**Work request**
For this exercise, set down all the records exactly as given.

**Available records**
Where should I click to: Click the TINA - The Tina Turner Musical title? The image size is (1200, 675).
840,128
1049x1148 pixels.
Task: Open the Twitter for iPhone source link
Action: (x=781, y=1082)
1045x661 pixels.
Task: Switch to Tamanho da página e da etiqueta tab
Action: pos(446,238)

**Exercise response**
Where should I click to: Click the TINA - The Tina Turner Musical title? The image size is (1200, 675).
840,128
1049x1148 pixels.
Task: Open the Twitter for iPhone source link
Action: (x=781, y=1082)
1045x661 pixels.
Task: Switch to Tamanho da página e da etiqueta tab
Action: pos(446,238)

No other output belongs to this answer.